Pourquoi donc ces personnes ne consultent pas?
Peur du changement
Une psychanalyse, et toute psychothérapie, promet le changement. Si l’on acceptera volontiers de changer ce qui nous fait souffrir, on sera terrorisé à l’idée de changer corollairement d’autres choses. On reproche, par exemple, à la psychanalyse d’inciter au divorce. C’est souvent le cas. Mais un divorce s’il se produit, il sera le résultat de surcroit, certainement conséquent socialement mais aussi tellement profitable pour votre économie psychique.
Peur du symptôme
Un jour, votre symptôme, nausée, angoisse, vomissement, maux de ventres, toc, s’accélère. Votre inconscient vous pousse à consulter. Vous téléphonez pour prendre rendez-vous avec un psy. Vous vous sentez déjà mieux car vous avez entendu et donner raison à votre demande inconsciente. Mais vous ne souhaitez pas vraiment quitter le symptôme. Vous le connaissez. Vous l’avez apprivoisé. Il vous protège car il vous enveloppe d’un scenario personnel et intime. Il est à vous et vous vous inquiétez de le voir s’arracher à vous dans la douleur. Vous respecter le principe du moindre mal de Conrad Stein (rip).
Peur de la régression
Entreprendre une psychanalyse, c’est aussi s’autoriser à pleurer, à geindre, à se plaindre. Votre ego s’y oppose. Vous dites: « je dois rester performant au bureau, assumer mes responsabilités ». Vous pensez: » j’ai honte de pleurer ». Vous dites : « je ne suis pas fou ». Vous pensez : « je vais devenir fou ».
Peur de l’évidence
Pour sauver votre amour propre, vous accusez les autres de votre mal être. Vous pratiquez l’imputation à l’autre de vos maux plutôt que hasarder votre implication. Vous parlez des heures au téléphone avec votre meilleure copine. Vous connaissez des insomnies fréquentes. Vous ne voulez pas consulter car vous croyez que ça va passer.
Peur de faire allégeance
Le pire et le plus efficient des freins à la consultation est le conseil d’un ami, d’un père d’une mère. Entreprendre une psychanalyse est un projet personnel qui procède d’une envie de s’occuper de soi, au contraire d’une obéissance à une injonction.
Pourquoi certains consultent quand même?
Étonnamment, la psychanalyse est réservée aux gens normaux, à ceux qui savent verbaliser, à ceux qui sont capables d’un regard critique, à ceux qui sont déterminés à changer, à évoluer, à s’améliorer.

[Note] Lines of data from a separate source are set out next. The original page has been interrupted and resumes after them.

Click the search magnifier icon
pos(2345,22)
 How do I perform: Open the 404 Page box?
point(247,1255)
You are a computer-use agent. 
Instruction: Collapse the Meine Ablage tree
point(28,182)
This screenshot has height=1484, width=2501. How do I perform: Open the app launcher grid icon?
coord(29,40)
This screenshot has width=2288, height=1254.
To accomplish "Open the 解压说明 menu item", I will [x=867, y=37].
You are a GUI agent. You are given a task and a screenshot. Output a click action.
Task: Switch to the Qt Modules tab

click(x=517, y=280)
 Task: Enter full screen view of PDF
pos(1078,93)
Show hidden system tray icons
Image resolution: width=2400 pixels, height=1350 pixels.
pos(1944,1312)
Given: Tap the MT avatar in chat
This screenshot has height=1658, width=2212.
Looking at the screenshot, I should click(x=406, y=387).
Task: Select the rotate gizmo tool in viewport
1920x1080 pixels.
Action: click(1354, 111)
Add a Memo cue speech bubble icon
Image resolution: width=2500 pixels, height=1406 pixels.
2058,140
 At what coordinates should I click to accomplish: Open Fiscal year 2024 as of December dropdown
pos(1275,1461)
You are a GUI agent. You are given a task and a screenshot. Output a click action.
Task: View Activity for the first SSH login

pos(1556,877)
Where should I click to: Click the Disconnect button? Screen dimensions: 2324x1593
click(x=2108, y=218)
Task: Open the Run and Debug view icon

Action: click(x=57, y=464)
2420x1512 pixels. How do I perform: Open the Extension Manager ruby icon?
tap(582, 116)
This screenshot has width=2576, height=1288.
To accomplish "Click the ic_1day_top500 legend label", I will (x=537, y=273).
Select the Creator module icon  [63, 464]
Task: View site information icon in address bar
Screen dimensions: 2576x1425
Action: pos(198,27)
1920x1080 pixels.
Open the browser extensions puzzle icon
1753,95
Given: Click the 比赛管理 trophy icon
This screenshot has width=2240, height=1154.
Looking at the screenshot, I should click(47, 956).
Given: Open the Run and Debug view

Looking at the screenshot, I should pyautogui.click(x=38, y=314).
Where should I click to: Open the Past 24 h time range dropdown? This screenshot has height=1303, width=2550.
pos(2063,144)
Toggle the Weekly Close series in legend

Cette opiniâtreté sera étayée par le coup de pouce fourni par l’inconscient … qui décide beaucoup.
absolument génial ce blog est un hymne à l’être humain!! je dirais « chaque être humain qui prend le téléphone et compose le numéro pour consulter et un être humain qui se respecte et qui a déjà fait un grand pas vers lui » bravo à David Rofé-Sarfati.
Corinne HALIMI
Practicienne en Coaching
et thérapie mentale.
Merci de vos encouragements.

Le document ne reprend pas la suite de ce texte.